緩和ケアというと、死期が近い人に行われるケアというイメージがありますが、実はそうではありません。
多くの人が混同しやすい緩和ケアについてまとめていきます。
緩和ケアってなに
1990年にWHOが定義づけた緩和ケアとは、「治癒不能な状態の患者および家族に対して行われるケア」といったものでした。
しかし、WHOが2002年に定義づけた緩和ケアは、「生命を脅かす疾患による問題に直面している患者とその家族に対して、疾患の早期より痛み、身体的問題、心理社会的問題、スピリチュアルな問題に関してきちんとした評価を行い、それが障害とならないように予防したり対処したりすることで、QOLを改善するためのアプローチ」とされています。

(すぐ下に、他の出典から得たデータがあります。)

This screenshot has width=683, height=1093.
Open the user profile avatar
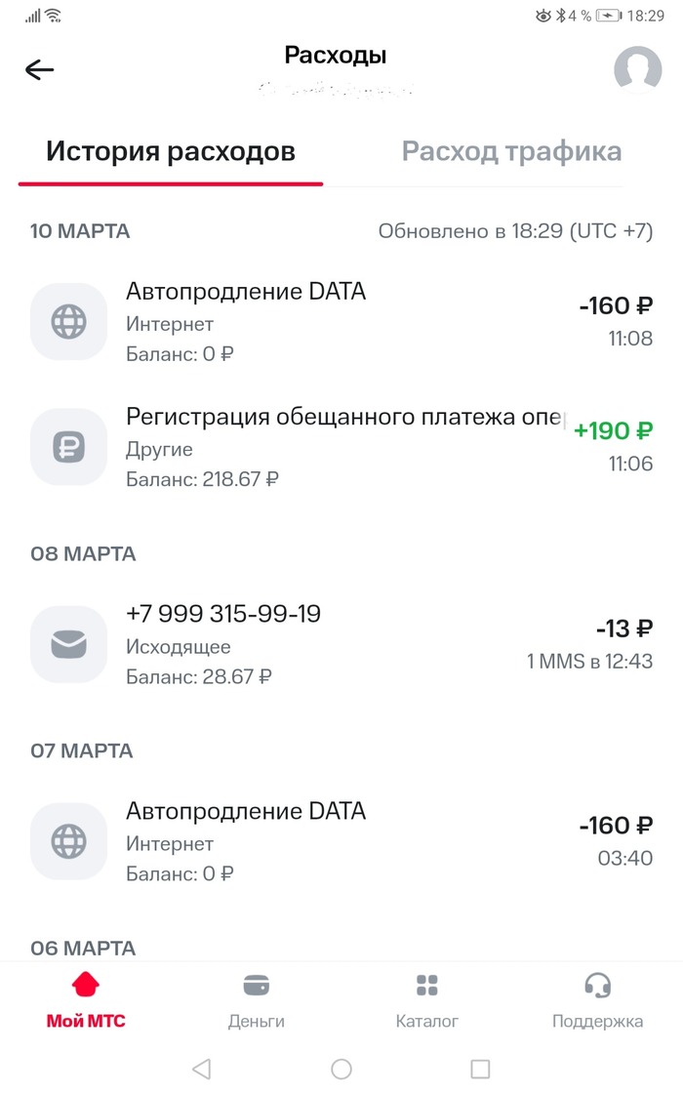click(x=637, y=69)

つまり、ターミナル期でなくても、QOLを改善するために緩和ケアが必要となってくる場合があるのです。
緩和ケアではどのようなことをするの
緩和ケアでは、痛みなどの苦痛から解放するように援助を行います。
例えば、がんによって疼痛がある場合には、モルヒネなどの薬剤によって疼痛をコントロールすることもそのひとつです。また、精神的な苦痛に対してもケアを行っていく必要があるので、臨床心理士や音楽療法などを活用していくこともあります。
一方、緩和ケアの基本的な考え方は生命を尊重し、亡くなるということを自然の過程だとしています。
そのため、人工的に死期を早めたり、引き延ばしたりはしません。患者さんとその家族の苦痛が少なく、死ぬということを受け入れられるように援助していきます。
緩和ケアを受けることでどうなるか
このような緩和ケアを受けることによって、患者さんはQOLを高めて、最期まで自分らしく生をまっとうしやすくなります。
また、患者さんの家族も、患者さんが亡くなったあとの生活に適応しやすくなるというメリットがあります。
このように緩和ケアとは、病気の早期からあらゆる苦痛を取り除き、QOLを高めるように援助していくことです。
死期が近い人ばかりに行われるわけではないので、混同しないようにしましょう。